Luego entró en contacto con los sicólogos de Médicos Sin Fronteras. «Fue como salir de un hueco oscuro, sin olvidar a mi hija, pero dejando tanta angustia». Poco a poco, restableció las conversaciones con sus otras dos hijas y sus nietos.

«El desaparecido rodea la vida emocional de sus familiares», confirma Ivonne Zabala, coordinadora del programa de salud mental de MSF, lanzado en septiembre y enfocado en familiares de desaparecidos.

«Con el proceso de paz hay una atención más grande hacia las víctimas que han tenido familiares desaparecidos», explica Nicholas Gildersleeve, jefe de la misión local de MSF.

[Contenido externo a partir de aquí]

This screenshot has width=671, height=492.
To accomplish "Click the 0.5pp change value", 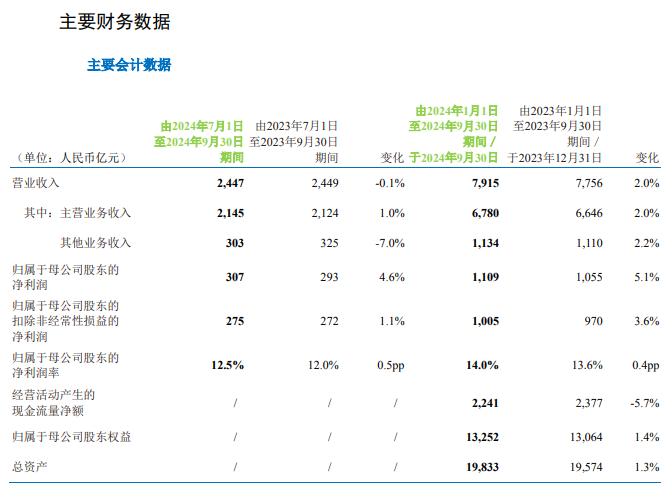I will [390, 366].
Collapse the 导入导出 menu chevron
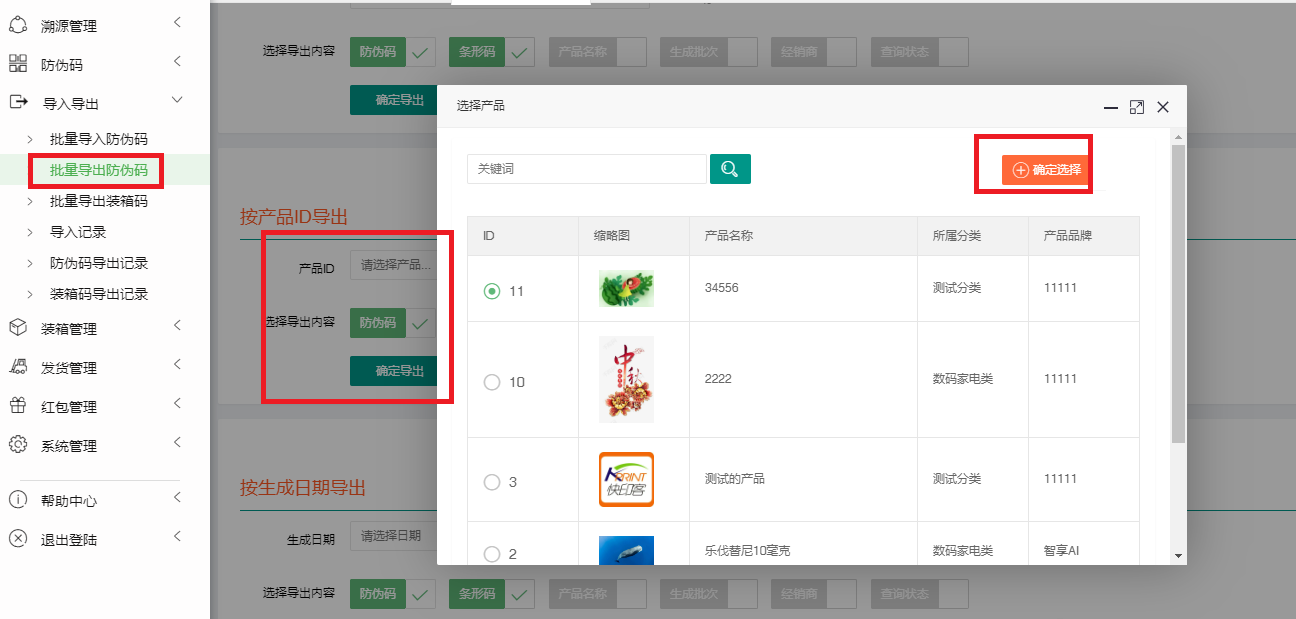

«Hay que contar unos tres afectados por cada desaparecido, a veces más, hasta cinco», que «sufren de ansiedad, depresión, estrés postraumático», añade.

– Regreso a la normalidad –

Sicólogos especializados de MSF han sido desplegados en Cali y en Puerto Asís, Putumayo (sur), otra región afectada por la guerra. Actualmente un centenar de personas siguen la terapia que, a través de las palabras, la danza y el arte, busca hacer tolerable la ausencia.

Entre ellas está Margot Pulecio, de 73 años, quien espera a su marido Nelson Escobar desde 1995.

«Él era médico veterinario y estaba en Ginebra (Valle del Cauca) visitando a unos familiares cuando llegó un grupo de hombres y preguntaron por él, para que fuera a ver a unos perros que tenían enfermos en una finca. Se bajaron de los jeeps y lo encañonaron», se lo llevaron para la montaña «y desde ahí no se supo nada».

La guerrilla de las Fuerzas Armadas Revolucionarias de Colombia (FARC), que entonces ejercía influencia en la zona, firmó la paz en 2016 y ha prometido verdad a las víctimas. Margot espera su turno para conocerla.

Sin los ingresos de su marido, tuvo que irse a vivir con su hermano soltero, un arquitecto jubilado.

«Antes yo vivía más encerrada, como una tortuguita metida en su caparazón. Ahora me siento más normal», explica Margot, quien consulta un sicólogo en Cali cada semana.

«La desaparición forzada es una tortura lenta que tienen que vivir los familiares», precisa Zabala.

Puede desencadenar enfermedades sicosomáticas y crónicas y hasta cáncer. Los que esperan deben enfrentar el estigma de su entorno, que muchas veces desliza la sospecha de que nadie desaparece sin razón.

«Se comparte el día a día de la tristeza», dice Guillermo, 70 años, hermano de Margot, quien también asiste a la terapia desde octubre.

«Toda la familia se ve afectada… porque queda a la espera y 23 años ¡es mucho!».